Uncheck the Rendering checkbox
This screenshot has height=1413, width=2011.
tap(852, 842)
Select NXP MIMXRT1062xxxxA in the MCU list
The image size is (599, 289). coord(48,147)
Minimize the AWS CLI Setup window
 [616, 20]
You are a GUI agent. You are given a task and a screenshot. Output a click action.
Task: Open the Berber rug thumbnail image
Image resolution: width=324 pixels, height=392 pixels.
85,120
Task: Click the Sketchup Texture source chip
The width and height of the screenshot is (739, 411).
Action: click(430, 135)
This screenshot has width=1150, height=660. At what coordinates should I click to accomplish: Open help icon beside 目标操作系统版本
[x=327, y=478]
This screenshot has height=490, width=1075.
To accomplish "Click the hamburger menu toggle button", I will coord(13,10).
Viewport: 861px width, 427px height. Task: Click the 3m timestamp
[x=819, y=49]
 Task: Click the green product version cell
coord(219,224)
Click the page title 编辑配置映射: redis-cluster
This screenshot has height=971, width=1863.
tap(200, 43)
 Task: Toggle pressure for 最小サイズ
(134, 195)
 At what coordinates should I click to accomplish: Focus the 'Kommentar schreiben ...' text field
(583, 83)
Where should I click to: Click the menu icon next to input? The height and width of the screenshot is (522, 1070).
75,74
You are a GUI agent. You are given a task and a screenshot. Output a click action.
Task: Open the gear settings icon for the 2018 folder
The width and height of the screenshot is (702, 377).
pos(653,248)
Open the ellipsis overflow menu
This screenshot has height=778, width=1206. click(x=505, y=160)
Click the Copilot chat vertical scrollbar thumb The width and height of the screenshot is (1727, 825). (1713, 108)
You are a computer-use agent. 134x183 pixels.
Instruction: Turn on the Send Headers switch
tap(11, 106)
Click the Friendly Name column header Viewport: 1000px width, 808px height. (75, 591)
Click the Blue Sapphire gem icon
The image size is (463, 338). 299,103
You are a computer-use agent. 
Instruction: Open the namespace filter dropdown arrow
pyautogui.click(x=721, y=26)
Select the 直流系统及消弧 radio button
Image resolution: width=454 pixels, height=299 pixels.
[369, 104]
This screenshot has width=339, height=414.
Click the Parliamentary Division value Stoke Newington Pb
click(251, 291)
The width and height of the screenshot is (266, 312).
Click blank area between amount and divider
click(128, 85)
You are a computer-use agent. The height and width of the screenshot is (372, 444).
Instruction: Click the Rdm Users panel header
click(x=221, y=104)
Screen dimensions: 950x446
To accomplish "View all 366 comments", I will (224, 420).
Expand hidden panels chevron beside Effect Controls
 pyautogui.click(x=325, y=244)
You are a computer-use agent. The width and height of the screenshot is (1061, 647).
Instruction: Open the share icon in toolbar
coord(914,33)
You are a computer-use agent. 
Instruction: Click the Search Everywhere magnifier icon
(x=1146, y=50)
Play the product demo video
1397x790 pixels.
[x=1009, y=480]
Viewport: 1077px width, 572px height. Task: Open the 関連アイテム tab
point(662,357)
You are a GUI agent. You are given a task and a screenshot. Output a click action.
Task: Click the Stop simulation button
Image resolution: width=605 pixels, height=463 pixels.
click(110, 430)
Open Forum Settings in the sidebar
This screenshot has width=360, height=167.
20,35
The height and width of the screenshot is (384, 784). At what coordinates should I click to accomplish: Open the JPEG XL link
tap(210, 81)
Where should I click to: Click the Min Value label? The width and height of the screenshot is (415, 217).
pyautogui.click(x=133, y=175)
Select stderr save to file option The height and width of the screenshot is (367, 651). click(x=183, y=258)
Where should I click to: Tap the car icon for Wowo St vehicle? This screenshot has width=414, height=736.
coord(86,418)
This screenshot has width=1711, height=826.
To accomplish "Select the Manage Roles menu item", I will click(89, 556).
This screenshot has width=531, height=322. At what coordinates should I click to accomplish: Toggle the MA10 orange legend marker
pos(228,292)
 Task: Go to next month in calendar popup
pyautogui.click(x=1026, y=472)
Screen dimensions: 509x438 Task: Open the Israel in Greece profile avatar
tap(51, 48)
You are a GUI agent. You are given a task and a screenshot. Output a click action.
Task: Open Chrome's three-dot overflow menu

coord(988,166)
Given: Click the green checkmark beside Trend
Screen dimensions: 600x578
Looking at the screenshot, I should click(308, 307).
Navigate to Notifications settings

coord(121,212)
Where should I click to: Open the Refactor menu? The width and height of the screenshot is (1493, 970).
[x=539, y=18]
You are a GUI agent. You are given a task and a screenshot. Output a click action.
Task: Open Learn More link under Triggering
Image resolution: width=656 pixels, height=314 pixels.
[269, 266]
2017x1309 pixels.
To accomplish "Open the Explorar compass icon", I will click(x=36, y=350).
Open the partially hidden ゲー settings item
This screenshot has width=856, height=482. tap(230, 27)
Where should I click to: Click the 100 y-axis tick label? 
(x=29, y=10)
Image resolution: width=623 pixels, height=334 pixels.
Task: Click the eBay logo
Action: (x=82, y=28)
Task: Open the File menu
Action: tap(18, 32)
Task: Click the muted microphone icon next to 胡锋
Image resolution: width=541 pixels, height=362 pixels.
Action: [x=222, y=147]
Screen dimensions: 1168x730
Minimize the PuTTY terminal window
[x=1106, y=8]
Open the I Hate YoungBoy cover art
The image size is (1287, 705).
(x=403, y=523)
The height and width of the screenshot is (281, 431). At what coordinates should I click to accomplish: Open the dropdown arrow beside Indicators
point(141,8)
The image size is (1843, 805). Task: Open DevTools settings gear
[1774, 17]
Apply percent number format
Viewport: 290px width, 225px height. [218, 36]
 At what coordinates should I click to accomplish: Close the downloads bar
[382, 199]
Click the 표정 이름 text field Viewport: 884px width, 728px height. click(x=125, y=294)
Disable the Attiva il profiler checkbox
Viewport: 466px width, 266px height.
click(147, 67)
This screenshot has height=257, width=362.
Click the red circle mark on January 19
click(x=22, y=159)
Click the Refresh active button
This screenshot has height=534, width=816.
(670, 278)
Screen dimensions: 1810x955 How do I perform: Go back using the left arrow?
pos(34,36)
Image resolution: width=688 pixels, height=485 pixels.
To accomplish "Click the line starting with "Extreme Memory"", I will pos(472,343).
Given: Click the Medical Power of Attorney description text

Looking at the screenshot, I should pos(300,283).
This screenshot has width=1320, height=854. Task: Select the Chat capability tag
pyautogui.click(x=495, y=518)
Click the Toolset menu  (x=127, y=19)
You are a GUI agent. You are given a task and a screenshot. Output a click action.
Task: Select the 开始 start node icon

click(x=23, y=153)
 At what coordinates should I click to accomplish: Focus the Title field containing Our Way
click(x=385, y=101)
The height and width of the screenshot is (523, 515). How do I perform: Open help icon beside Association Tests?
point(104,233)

= TASK TO COMPLETE =
Please copy out the records above exactly, from the line containing "Image resolution: width=688" through the end of the records.

= SOLUTION TO THE PROBLEM =
Image resolution: width=688 pixels, height=485 pixels.
To accomplish "Click the line starting with "Extreme Memory"", I will pos(472,343).
Given: Click the Medical Power of Attorney description text

Looking at the screenshot, I should pos(300,283).
This screenshot has width=1320, height=854. Task: Select the Chat capability tag
pyautogui.click(x=495, y=518)
Click the Toolset menu  (x=127, y=19)
You are a GUI agent. You are given a task and a screenshot. Output a click action.
Task: Select the 开始 start node icon

click(x=23, y=153)
 At what coordinates should I click to accomplish: Focus the Title field containing Our Way
click(x=385, y=101)
The height and width of the screenshot is (523, 515). How do I perform: Open help icon beside Association Tests?
point(104,233)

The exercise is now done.